Aussie B Gautama, Deputi Pengendalian dan Perencanaan SKK Migas mengatakan, adanya keputusan lanjut tidaknya kontrak akan menjadi landasan bagi Total untuk menambah besaran investasi di Blok Mahakam. "Kami sudah memberikan rekomendasi berupa pertimbangan teknis mengenai cadangan dan keekonomian. Posisi kami sebaiknya diputuskan sesegera mungkin," kata dia, Senin (15/9).
Sebagai informasi, Total E&P Indonesie mulai menggarap Blok Mahakam sejak Maret 1967 silam lewat perjanjian production sharing contract (PSC), dan diperpanjang pada 1997 hingga akhir Desember 2017. Selain Total, perusahaan gas asal Jepang Inpex Corp turut memiliki hak partisipasi dengan porsi 50% saham.
Sejatinya, Total masih menaruh harapan untuk tetap melanjutkan kegiatan operasi di Blok Mahakam. Di sisi lain, Pertamina juga telah mengajukan permohonan ke Kementerian Energi dan Sumber Daya Mineral (ESDM) untuk dijadikan operator.
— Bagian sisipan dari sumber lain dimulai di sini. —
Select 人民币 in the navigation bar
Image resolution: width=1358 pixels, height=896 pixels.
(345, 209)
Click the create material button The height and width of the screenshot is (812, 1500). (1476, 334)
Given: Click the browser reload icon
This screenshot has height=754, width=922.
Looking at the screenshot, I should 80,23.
Namun, hingga sekarang, siapa yang akan ditunjuk sebagai operator pasca 2017 belum ada kepastian.
Aussie bilang, pihaknya telah mengirimkan rekomendasi ke ESDM sejak 2012 silam terkait kelanjutan operasi di Blok Mahakam. Menurutnya, apabila pengelolaan blok diserahkan ke perusahaan pelat merah, tentu perlu waktu adaptasi untuk menjadi kinerja lifting migas, sehingga kepastian harus disegerakan.
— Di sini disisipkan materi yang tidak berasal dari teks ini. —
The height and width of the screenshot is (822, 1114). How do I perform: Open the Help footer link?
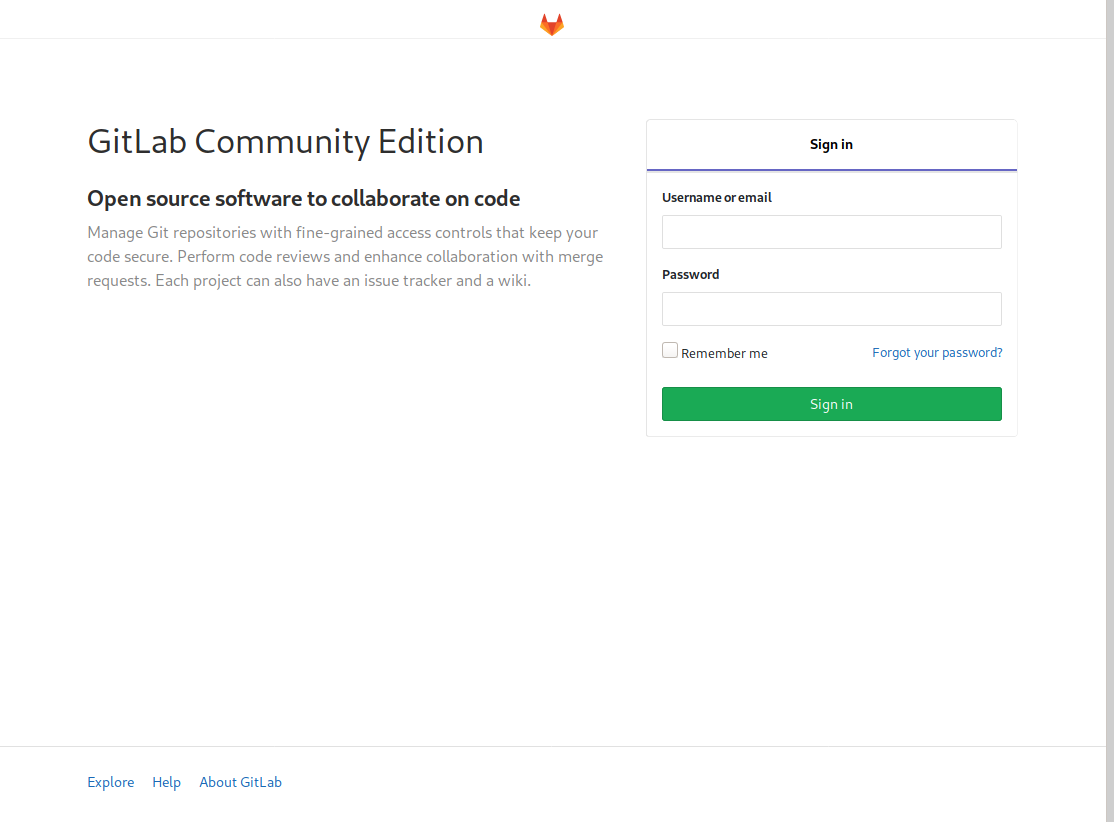coord(166,782)

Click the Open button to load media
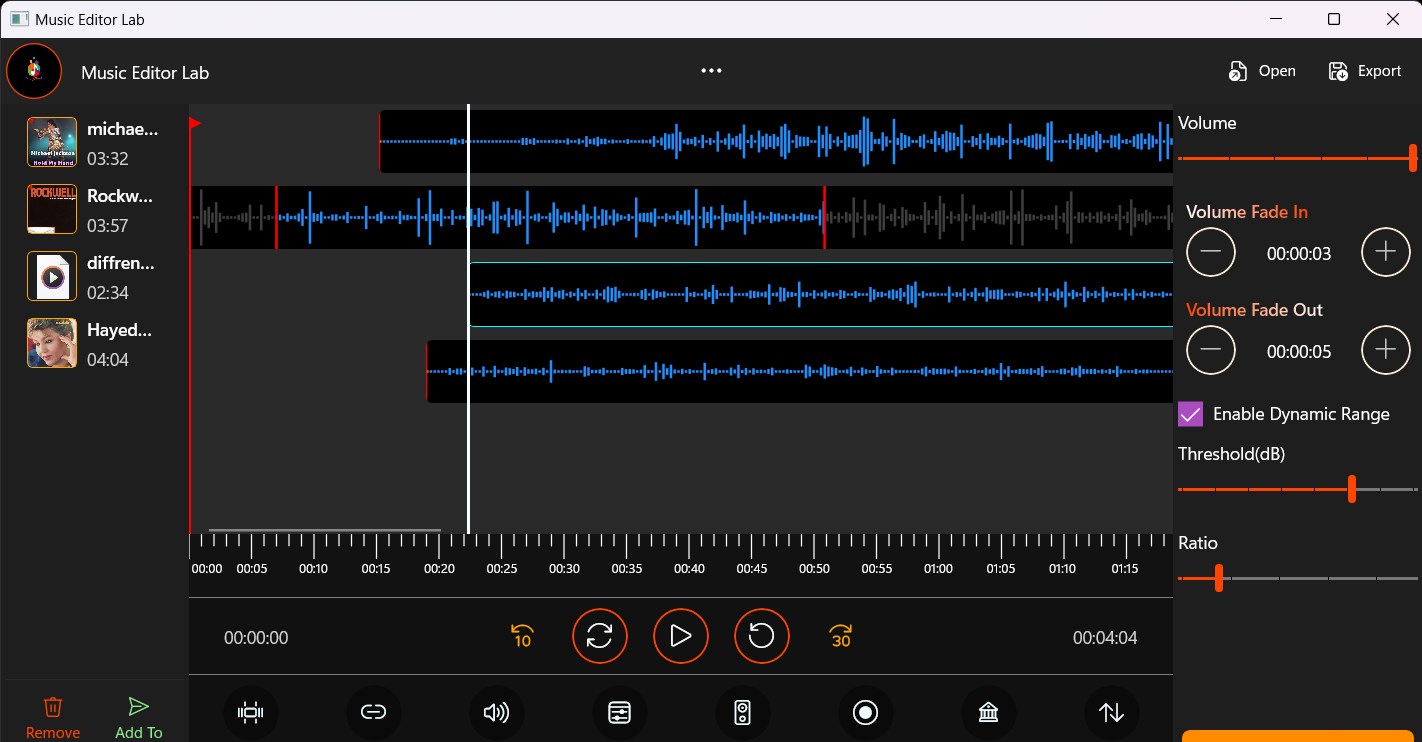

Dia menambahkan, pada 2017 depan, porsi hak partisipasi saham untuk Pertamina harus mayoritas sehingga akan lebih memberikan kontribusi yang besar untuk pendapatan negara.
"Perlu waktu untuk itu, misalnya detail pengoperasiannya harus bagaimana, kan tidak bisa tiba-tiba baru ditetapkan pada 31 Desember 2017," kata Aussie.
Blok tersebut memiliki cadangan gas terbukti sebesar 27 triliun kaki kubik (tcf). Sejak dieksploitasi mulai 1974 hingga tahun 2012, Blok Mahakam telah menghasilkan sekitar 75% produksi gas nasional. Diproyeksikan setelah berakhirnya kontrak di 2017, gas Blok Mahakam hanya tersisa 2,03 tcf dan 52,2 juta barel minyak.
Aussie menambahkan, Blok Mahakam masih signifikan untuk terus dikembangkan mengingat produkinya cukup besar, yakni 1.750 million metric standard cubic feet per day (mmscfd) dan kondesat sekitar 70.000 hingga 76.000 barel per hari (bph). "Hitungan kami bisa diproduksi hingga 2032, dengan melihat cadangan dan laju penurunan produksi," imbuh dia.
Hardy Pramono, General Manager Total E&P Indonesie mengatakan, pihaknya juga telah mengusulkan solusi peralihan atau transisi pengelolaan Blok Mahakam pasca 2017 kepada pemerintah. Namun, sampai sekarang belum ada jawaban resmi dari Kementerian ESDM.
Dia bilang, adanya perencanaan peralihan dapat menjaga kesinambungan produksi sekaligus pemenuhan kewajiban pasokan gas baik domestik maupun untuk ekspor. "Oleh karena itu,semakin cepat adanya kepastian kelanjutan operasi di Blok Mahakan, tentu akan lebih baik," kata Hardy.